Stated problem: Rewrite the data from the line containing "Expand the User-256x256" down to the line containing "The image size is (364, 280). tap(44, 80)", substituting "menu" for "dropdown" and leaving everything else unchanged. Omit the pictures from your answer.

Extracted entries:
* * * * * * *

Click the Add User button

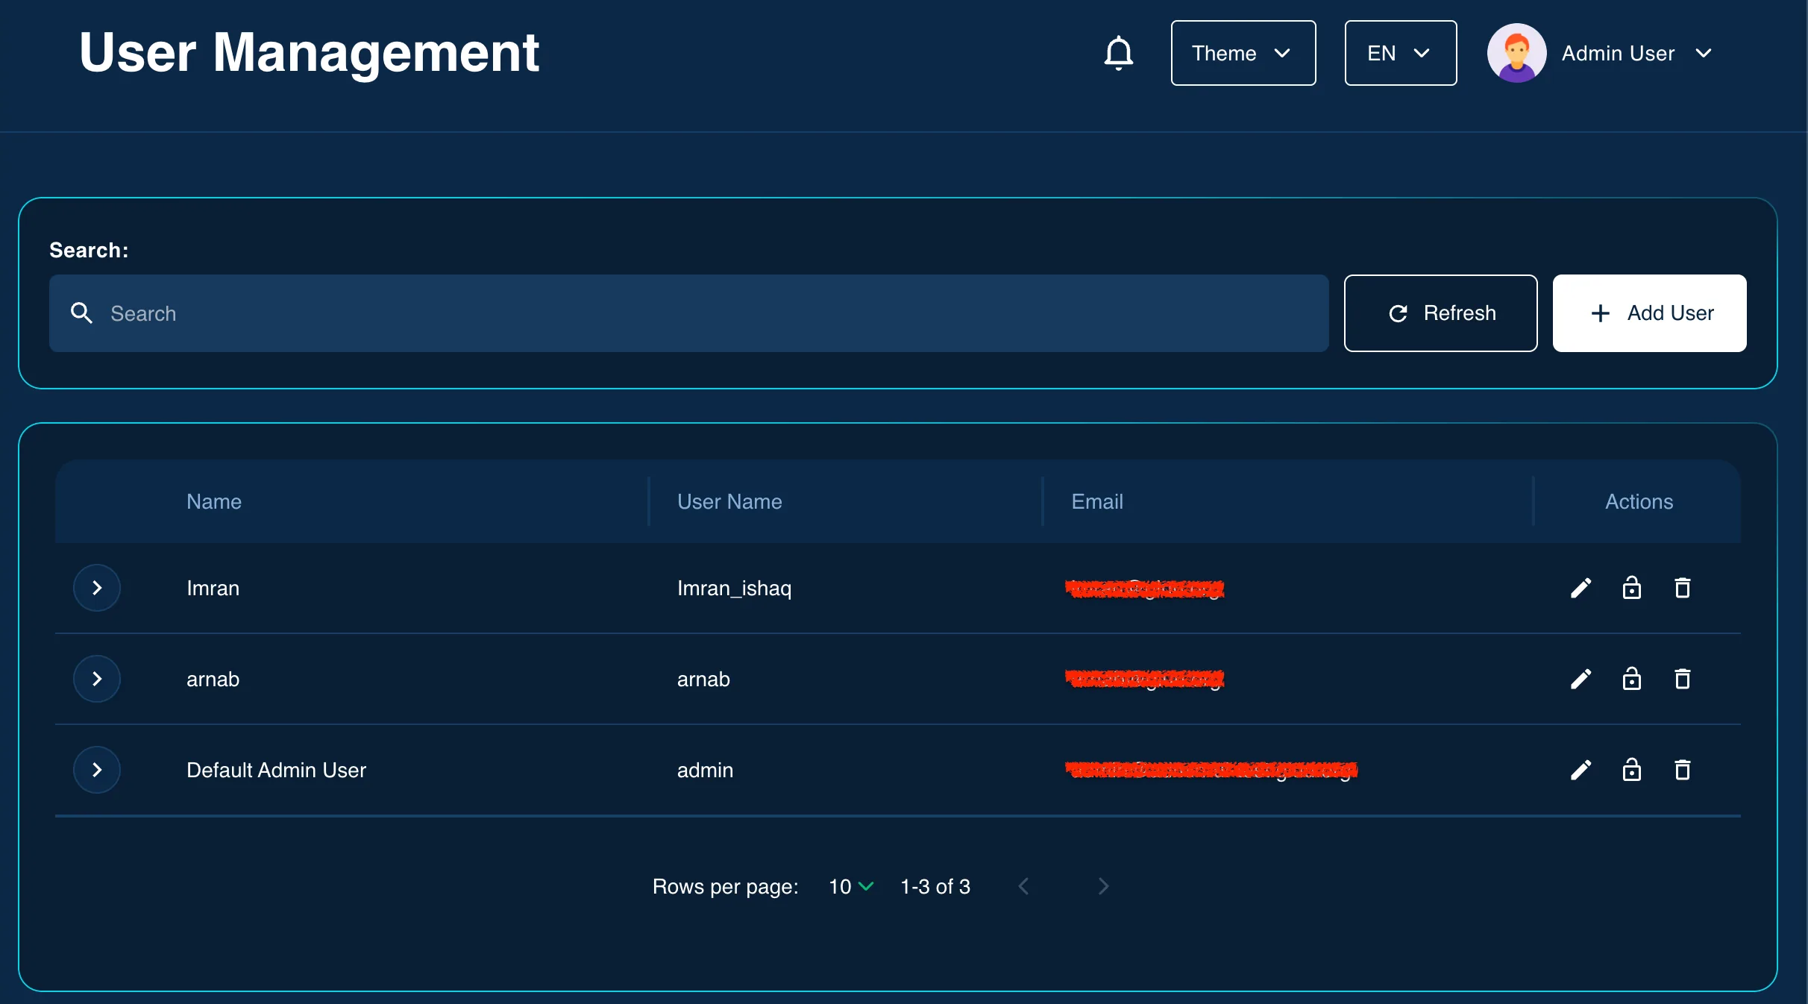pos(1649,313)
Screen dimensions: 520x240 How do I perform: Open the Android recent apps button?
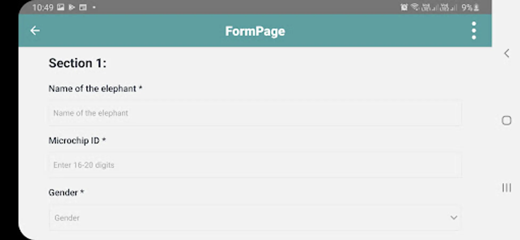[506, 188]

* * * * * * *

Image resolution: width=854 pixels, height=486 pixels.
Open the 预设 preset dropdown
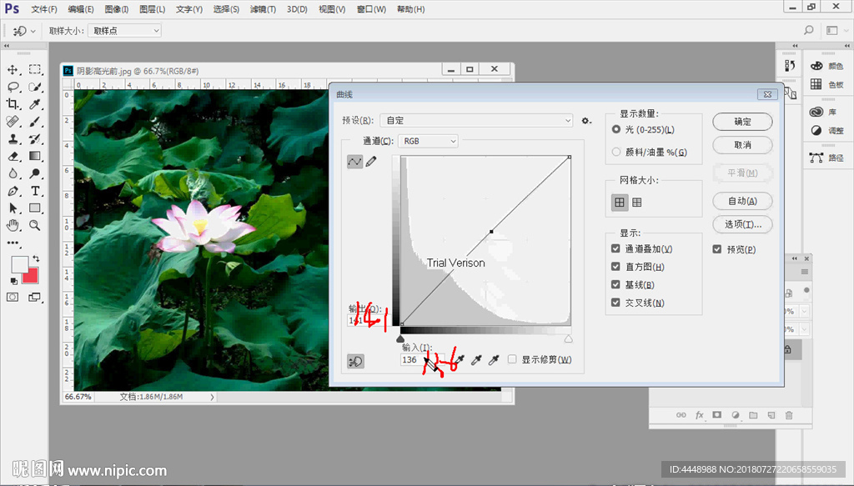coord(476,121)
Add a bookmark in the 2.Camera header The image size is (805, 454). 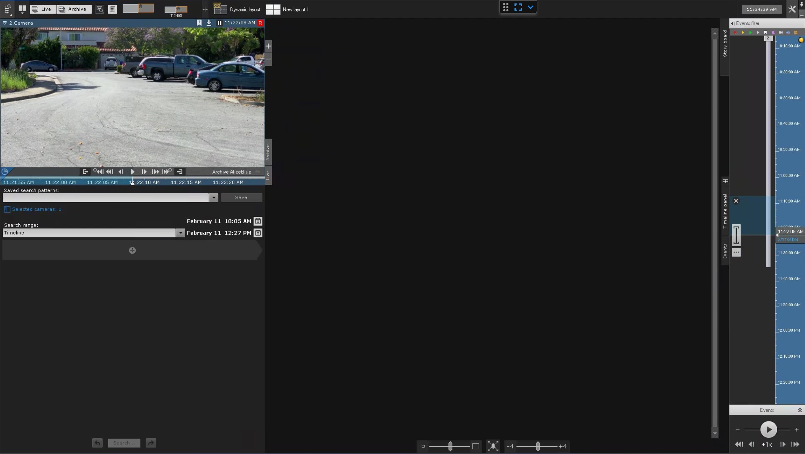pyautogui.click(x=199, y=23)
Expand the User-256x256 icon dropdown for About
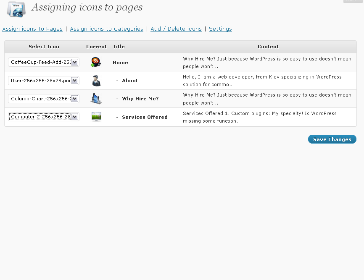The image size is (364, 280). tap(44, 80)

* * * * * * *

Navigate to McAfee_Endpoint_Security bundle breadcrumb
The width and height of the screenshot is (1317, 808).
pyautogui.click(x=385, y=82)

* * * * * * *

Task output:
Expand the User-256x256 icon menu for About
The image size is (364, 280). tap(44, 80)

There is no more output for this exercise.